3 years on

It is interesting to ponder life and all its joys and challenges as the third anniversary of the catastrophic February 22 earthquake in Christchurch comes by.  The ‘earthquake natives’ tell their stories of where they were – they are remembered vividly.  Our family stories offer four contrasting experiences.
Anne at home with dog barking, fish tank breaking, floor flooded with flapping fish, kitchen cupboards evacuating, and crockery breaking.
Sam at work at Misceo cafe with wine bottles breaking, staff panicking and next door the sound of hundreds of wine bottles toppling and breaking – he got called to help pull a collapsed chimney off a woman… she lost her legs.  After we caught up with him he biked into the city against the flow of people, looking for Josh.

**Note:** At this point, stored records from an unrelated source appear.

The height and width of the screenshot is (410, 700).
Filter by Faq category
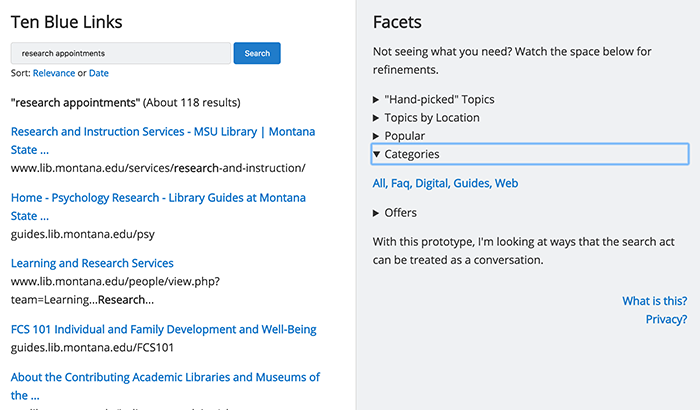[401, 184]
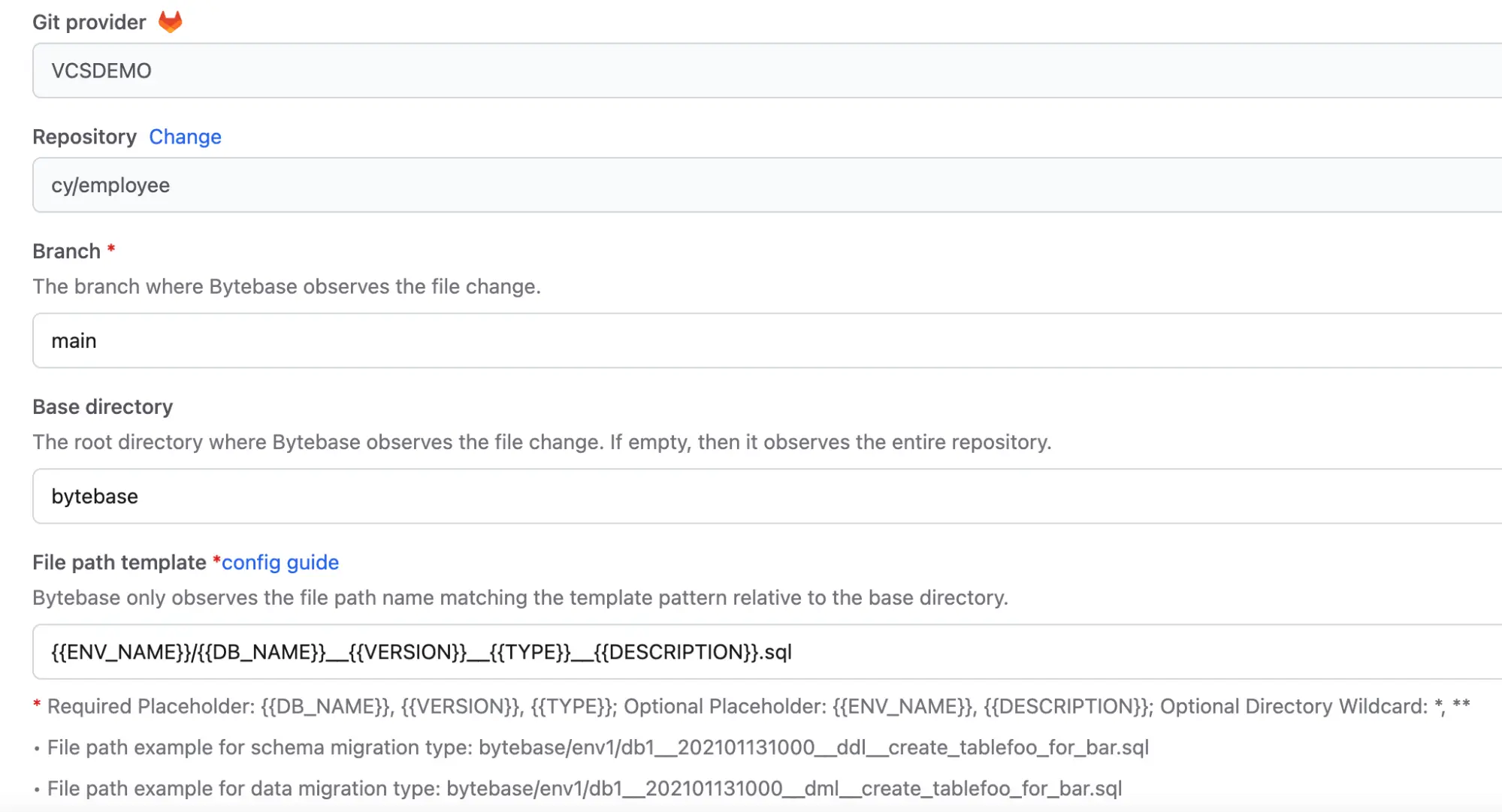Click the Change link next to Repository
The height and width of the screenshot is (812, 1502).
coord(185,137)
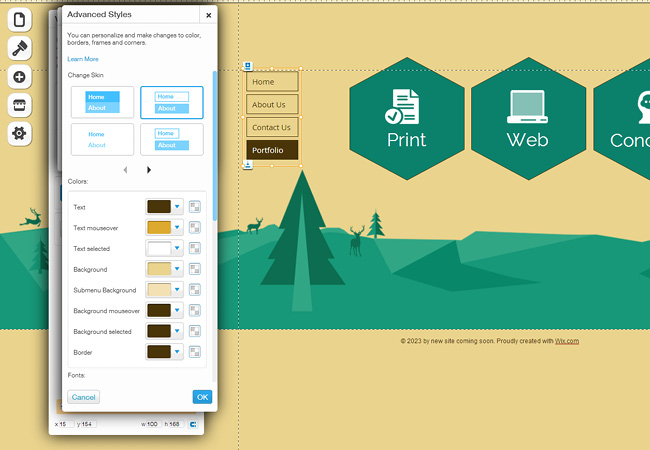The height and width of the screenshot is (450, 650).
Task: Select the top-right bordered menu skin
Action: coord(171,103)
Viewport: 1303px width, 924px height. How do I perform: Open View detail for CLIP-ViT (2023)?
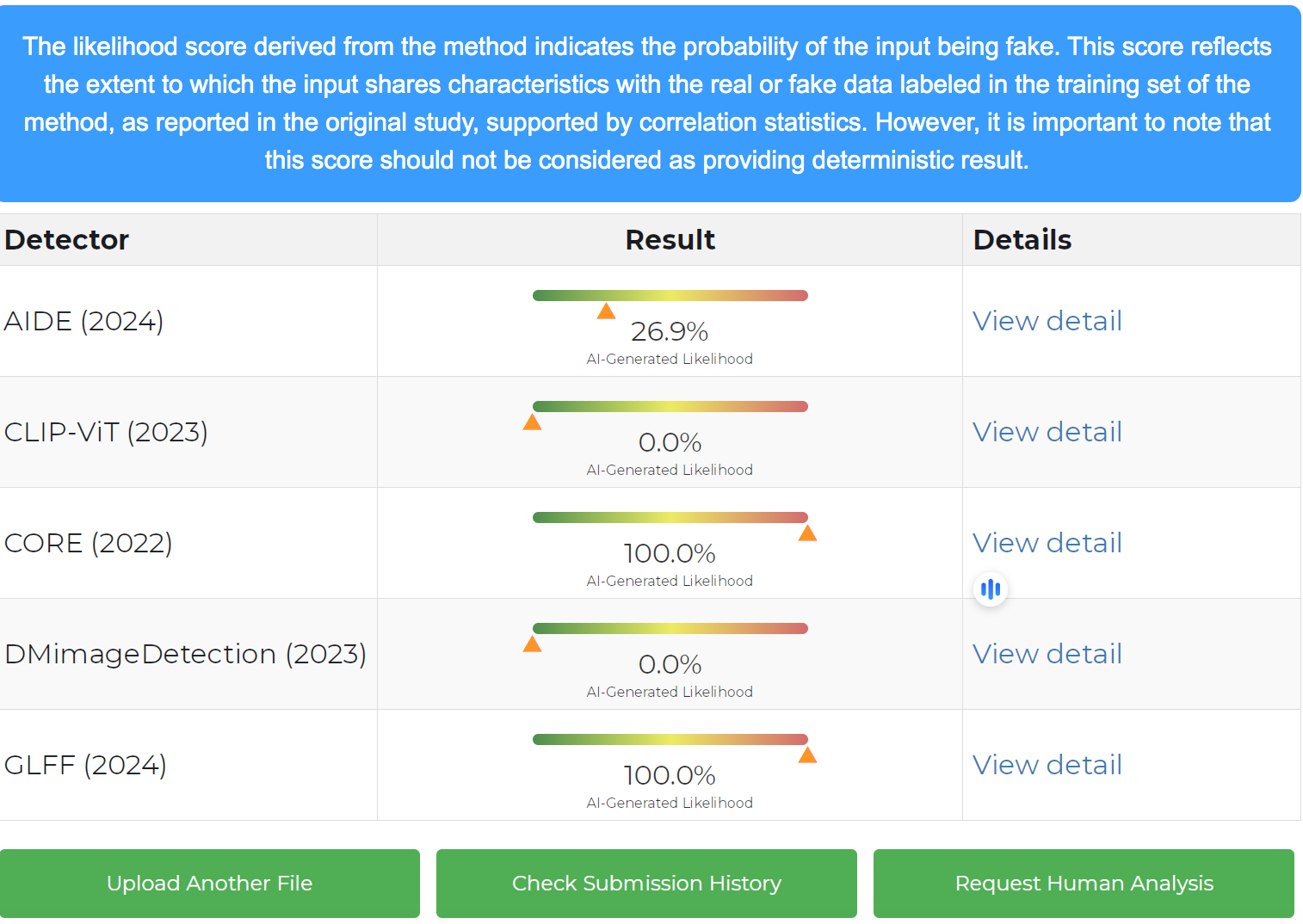coord(1047,432)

Josh over the road from his central city school in a skateboard shop (it was lunchtime) grabbing a panicked young woman and heading out of the building only to witness many of the verandahs above the footpath collapsing against the shop windows – luckily the one where he was held.  Many people died in the precinct around him because of collapsing shop canopies.  He then made his way in the dust and rubble to Latimer Square – having to run for his life during the first aftershock as brick buildings beside him began to collapse.  He walked past the CTV building where 115 people died.  Later, after having met up with Sam, they walked out of the city – past the PGG building where 18 people died.  We didn’t have telephone contact with the boys for several hours.
Me at Canterbury University in the dining room of Rochester & Rutherford Hall where I do some chaplaincy.  Stupidly I dived under a grand piano – there were plenty of sturdy tables around but I am an idiot… After calming students and witnessing a van nearly tip over in the first aftershock I made my way home to the fish carnage, news of substantial damage in the central city, no power, and the very real and prolonged fear for Josh.  It was very destabilising – especially as there was little we could do for anyone.
My ongoing involvement was with our immediate church community and the leadership with others in the regional Presbyterian community.  I remember a moment one day a week or so later when I was handling two urgent emails on different computers while answering the telephone, when I also received a mobile phone call and the front door bell sounded as someone was dropping off food for the east-side of the city.  I learned to step out of my masculine limitations over those months – I learned to multi-task!
The thing that remains with me is the amazing post-quake influx of skilled and risk-taking people, untold resources, and encouragement and prayerfulness of people from all corners of the globe.  It was and remains quite overwhelming.  We are very thankful!
The city and its people are still recovering… some things are as they always were, but many things are changed – some forever.  It is not an easy city to live in, yet.  The city is still broken and many people are having considerable problems negotiating the ongoing disruption to their lives and especially to their homes.  But humans are wonderful at adapting to the world they find themselves in.
The photographs are from the city centre on 22 February taken by Sam as he biked in looking for Josh.  A wee sign of hope is in the last photographs are of a new cafe in Sydenham where Sam and Josh are working.  It is called Hello Sunday and it formally opens this weekend.  Hello Sunday – hello resurrection day!  New things spring forth and this little cafe (and the people around it) is very special indeed.  We live on.